Yesterday, I reported some log messages in T318479:
When I went to look at this again today, the messages were gone. After a bit of head-scratching, I discovered they were now in a .nfs file:
(venv) spi-tools-dev [django] grep 76e999afc82c10fb99b6c9bf76448d1a .nfs0000000005f910c800000388
2022-09-28 16:43:39,873 [76e999afc82c10fb99b6c9bf76448d1a] INFO tools_app.middleware: IndexView()
2022-09-28 16:59:18,903 [76e999afc82c10fb99b6c9bf76448d1a] ERROR tools_app.redis: Redis ConnectionError: Error while reading from tools-redis.svc.eqiad.wmflabs:6379 : (110, 'Connection timed out')
2022-09-28 16:59:19,196 [76e999afc82c10fb99b6c9bf76448d1a] INFO tools_app.middleware: request took 0:15:39.323408
These log files are created by Python's TimedRotatingFileHandler.
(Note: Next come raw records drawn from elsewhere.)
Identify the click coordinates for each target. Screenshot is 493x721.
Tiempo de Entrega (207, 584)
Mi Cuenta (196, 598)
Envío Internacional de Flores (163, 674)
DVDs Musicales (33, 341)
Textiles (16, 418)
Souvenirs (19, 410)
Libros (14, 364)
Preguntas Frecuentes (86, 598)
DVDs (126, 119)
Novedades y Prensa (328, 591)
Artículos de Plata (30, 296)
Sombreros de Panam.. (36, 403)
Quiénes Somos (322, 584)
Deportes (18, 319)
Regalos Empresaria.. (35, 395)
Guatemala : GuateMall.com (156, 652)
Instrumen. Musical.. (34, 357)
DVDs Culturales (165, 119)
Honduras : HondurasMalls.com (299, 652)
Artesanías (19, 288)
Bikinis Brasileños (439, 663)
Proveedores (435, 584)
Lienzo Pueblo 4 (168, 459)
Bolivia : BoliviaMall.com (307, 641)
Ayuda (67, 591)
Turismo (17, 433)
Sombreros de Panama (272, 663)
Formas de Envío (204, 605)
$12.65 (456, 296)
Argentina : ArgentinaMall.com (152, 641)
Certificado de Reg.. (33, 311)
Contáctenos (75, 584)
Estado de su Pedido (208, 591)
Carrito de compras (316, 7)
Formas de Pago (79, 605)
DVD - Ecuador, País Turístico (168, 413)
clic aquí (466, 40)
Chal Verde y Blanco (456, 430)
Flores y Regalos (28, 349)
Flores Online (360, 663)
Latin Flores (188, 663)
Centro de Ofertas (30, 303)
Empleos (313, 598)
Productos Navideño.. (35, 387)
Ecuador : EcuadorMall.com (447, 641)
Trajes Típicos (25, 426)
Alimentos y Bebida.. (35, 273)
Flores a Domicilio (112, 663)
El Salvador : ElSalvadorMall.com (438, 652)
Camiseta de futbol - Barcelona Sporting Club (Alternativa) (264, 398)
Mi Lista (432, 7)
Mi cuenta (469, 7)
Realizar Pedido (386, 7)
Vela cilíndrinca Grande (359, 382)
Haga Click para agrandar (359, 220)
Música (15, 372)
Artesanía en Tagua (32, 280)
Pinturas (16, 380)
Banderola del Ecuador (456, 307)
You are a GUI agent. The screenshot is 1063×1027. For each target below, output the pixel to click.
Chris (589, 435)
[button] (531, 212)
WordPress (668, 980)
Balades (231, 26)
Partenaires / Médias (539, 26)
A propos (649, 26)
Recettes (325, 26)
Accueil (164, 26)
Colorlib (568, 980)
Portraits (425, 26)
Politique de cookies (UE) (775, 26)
So it looks like something was holding the file open at the time it was rotated. In theory, I should be able to find what process has them open using lsof, but that doesn't work when I run it on tools-sgebastion-11:
lsof .nfs0000000005f910c800000388
lsof: WARNING: can't stat() tracefs file system /sys/kernel/debug/tracing
Output information may be incomplete.
and if I shell into the krb instance, I just get:
bash: lsof: command not found
So how do I figure out what's going on?